2009-04-01 Thread Ed Summers
On Wed, Apr 1, 2009 at 6:14 AM, Mike Taylor m...@indexdata.com wrote:
 As usual, an ounce of example is worth a ton of exposition, so:

 Suppose I always keep a PDF of my latest paper at
        http://www.miketaylor.org.uk/latest.pdf
 for the benefit of people who want to keep an eye on my research.
 (Hey, it might happen!)  Today, I have a PDF there of a paper with the
 DOI 10./j.1475-4983.2007.00728.x.  Tomorrow, my new paper comes
 out, and I replace the old one with a PDF of that new paper whose DOI
 is 10.abcdefghij.  I move the PDF of the old paper to
        http://www.miketaylor.org.uk/previous.pdf

 Now, then -- the DOIs are identifiers: they are not in themsleves
 dereferencable (although of course they can be used as keys for some
 mechanism that knows how to dereference them).  Each DOI always
 identifies the same Thing.  The URLs are locations: they are
 dereferencable, but they do not give you any guarantee about what you
 will find at that location.  Two different days, two different papers.
 Note that a single location (latest.pdf) contains at different times
 two different Things.  And note that a single Thing (the older of the
 two papers) can be found at different times in two different
 locations.  In contrast, the same identifier always identifies the
 same Thing, irrespective of what location it's at.

Hoorah for examples!

Assuming a world where you cannot de-reference this DOI what is it good for?

//Ed


Re: [CODE4LIB] registering info: uris?

2009-04-01 Thread Keith Jenkins
On Wed, Apr 1, 2009 at 8:37 AM, Mike Taylor m...@indexdata.com wrote:
 Worse, consider how the actionable-identifier approach would translate
 to other non-actionable identifiers like ISBNs.  If I offer the
 non-actionable identifier
        info:isbn/025490
 which identified Farlow and Brett-Surman's edited volume The Complete
 Dinosaur, it's obvious that you have a choice of methods for
 resolving the ISBN

... but the identifier gives no indication of what those choices might
be, and I wouldn't even be able to find out anything more about the
info:isbn scheme unless I happened to know that http://info-uri.info/
is the registry for info: URIs (or could Google my way to it).
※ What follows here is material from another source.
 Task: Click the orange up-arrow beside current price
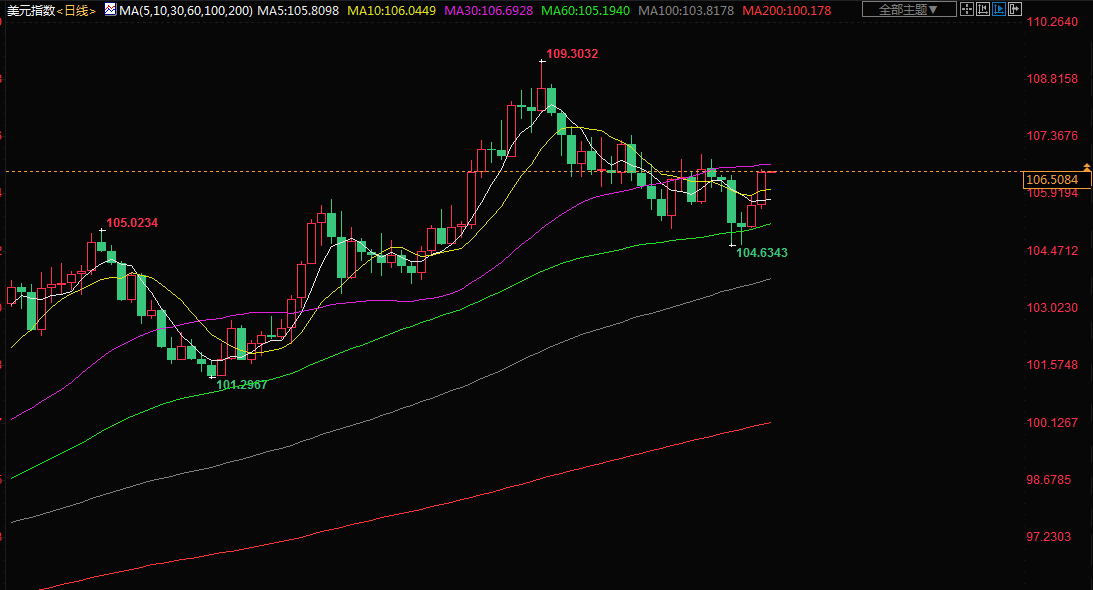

An http: identifier could at least take you to general information
about the scheme (perhaps with options for resolution), if not
directly to some description of the identified thing itself.

Keith


Re: [CODE4LIB] registering info: uris?

2009-04-01 Thread Houghton,Andrew
 From: Code for Libraries [mailto:code4...@listserv.nd.edu] On Behalf Of
 Mike Taylor
 Sent: Wednesday, April 01, 2009 8:38 AM
 To: CODE4LIB@LISTSERV.ND.EDU
 Subject: Re: [CODE4LIB] registering info: uris?
 
 Ross Singer writes:
   I suppose my point is, there's a valid case for identifiers like
   your doi, I think we can agree on that (well, we don't have to
   agree, these identifiers will exist and continue to exist long
   after we've grown tired of flashing out gang signs).  What I don't
   understand is the reason to express that identifier as:
  
   info:doi/10./j.1475-4983.2007.00728.x
  
   when
  
   http://dx.doi.org/10./j.1475-4983.2007.00728.x
  
   can serve exactly the same function *and* be actionable.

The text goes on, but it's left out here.